(Entries taken from a collection)
▼
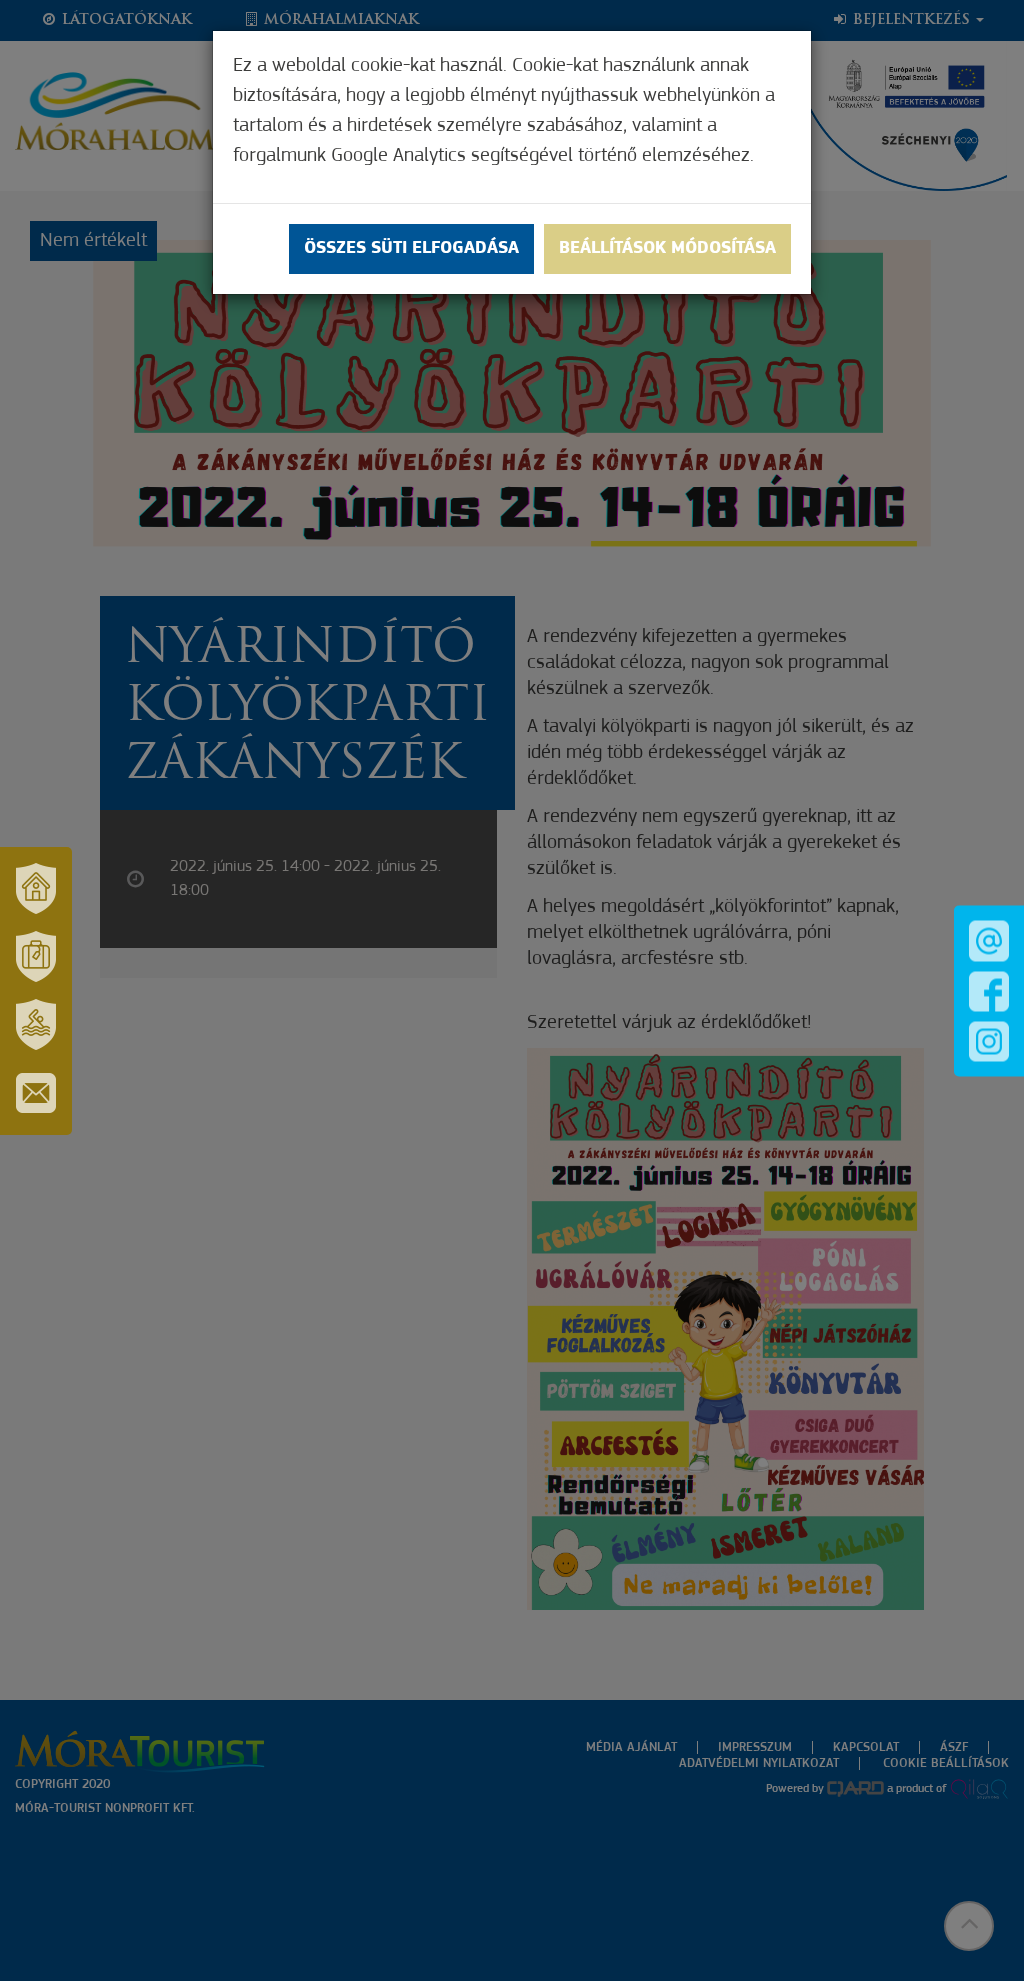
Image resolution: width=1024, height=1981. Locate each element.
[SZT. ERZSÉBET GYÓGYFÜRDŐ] (36, 1025)
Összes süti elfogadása (411, 249)
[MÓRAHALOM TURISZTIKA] (36, 957)
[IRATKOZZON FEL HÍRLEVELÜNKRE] (36, 1093)
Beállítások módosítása (667, 249)
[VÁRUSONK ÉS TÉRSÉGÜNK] (36, 889)
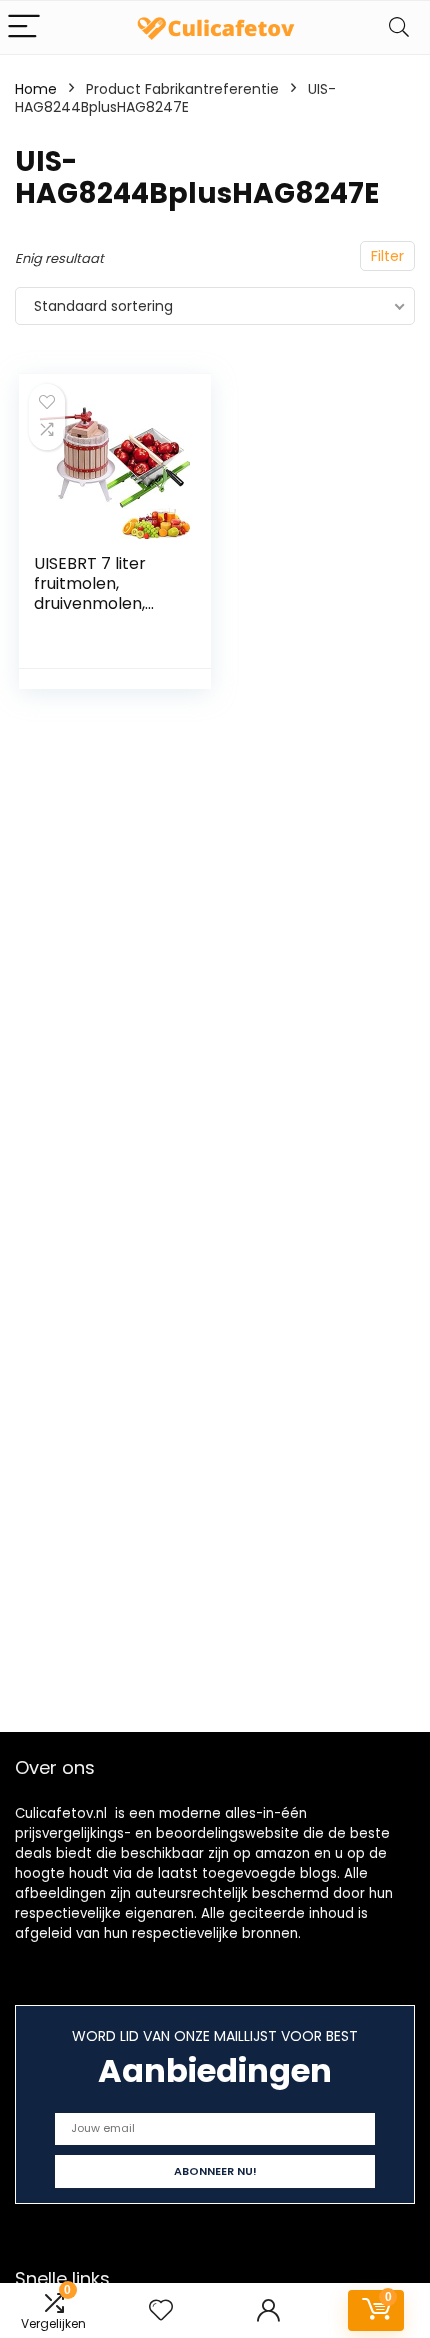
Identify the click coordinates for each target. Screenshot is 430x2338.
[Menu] (24, 27)
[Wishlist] (161, 2310)
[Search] (399, 27)
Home (36, 89)
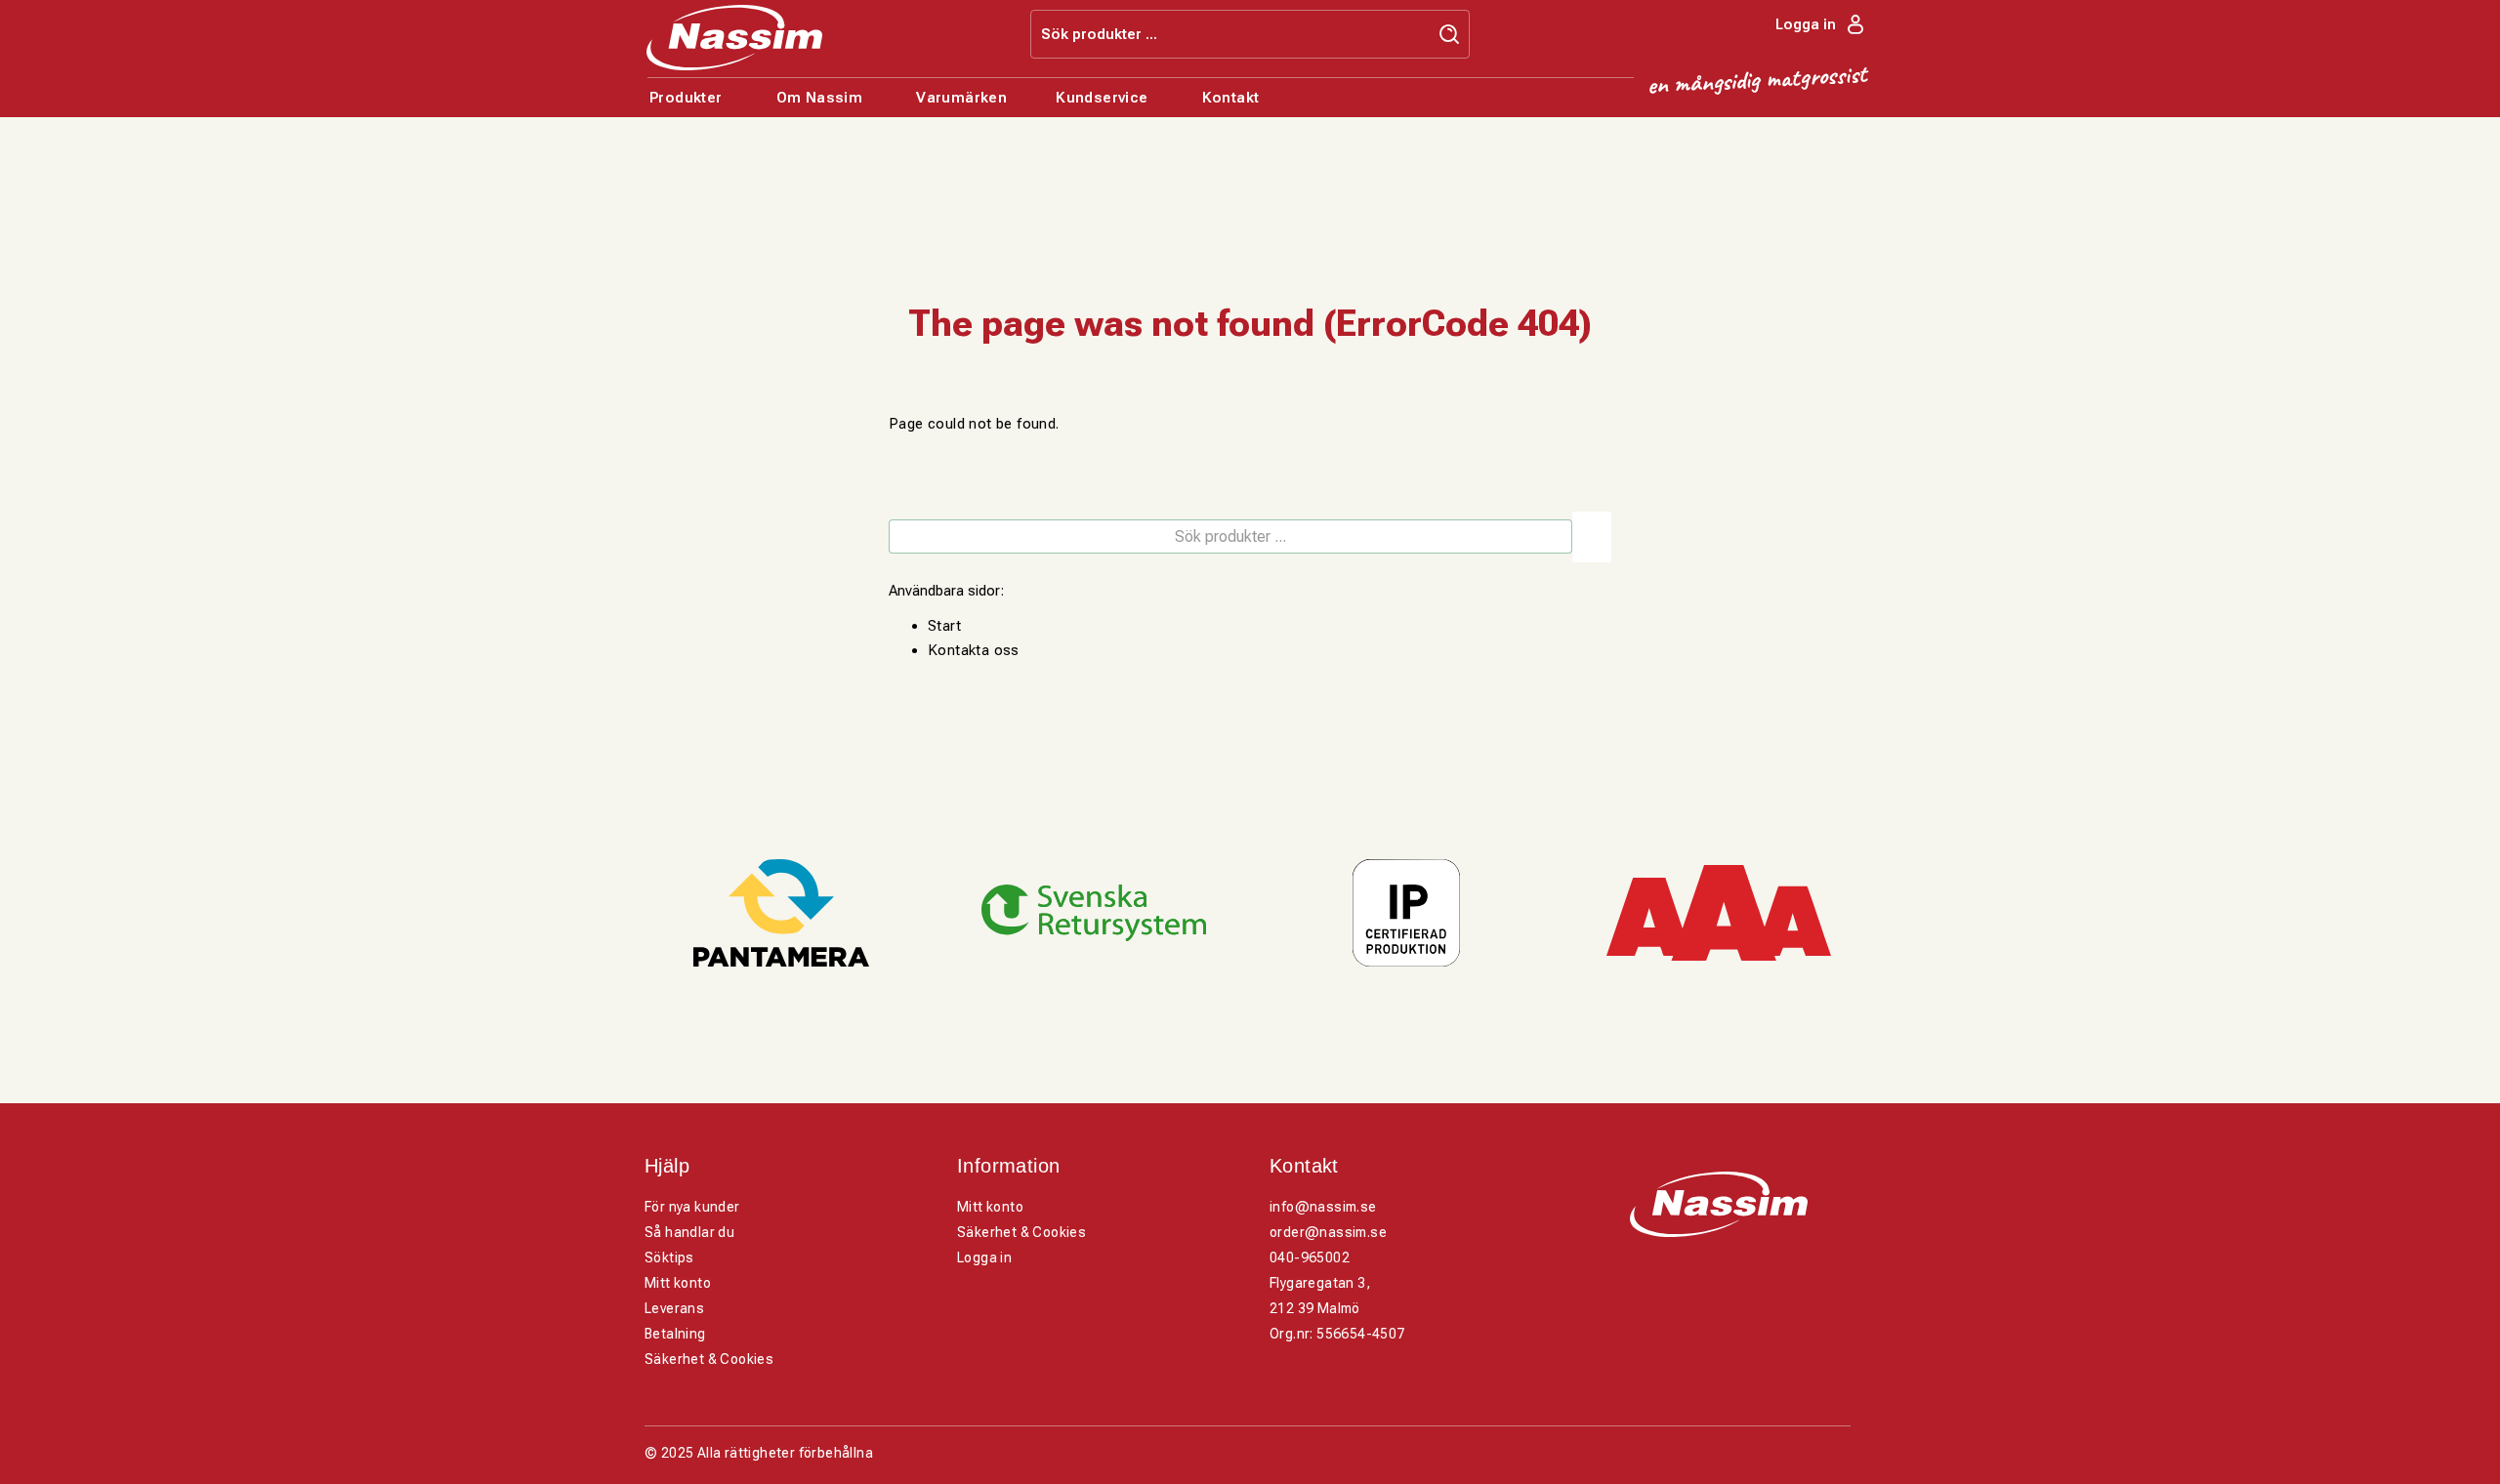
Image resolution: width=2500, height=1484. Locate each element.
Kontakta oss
▲
WHAT THE TASK REQUIRES
Take the lines from the one holding "[Search] (399, 27)" through the final line of the records above and output them exactly, both ends included, excluding pictures.

SOLUTION TO THIS TASK
[Search] (399, 27)
Home (36, 89)
Image resolution: width=2500, height=1484. Locate each element.
Kontakta oss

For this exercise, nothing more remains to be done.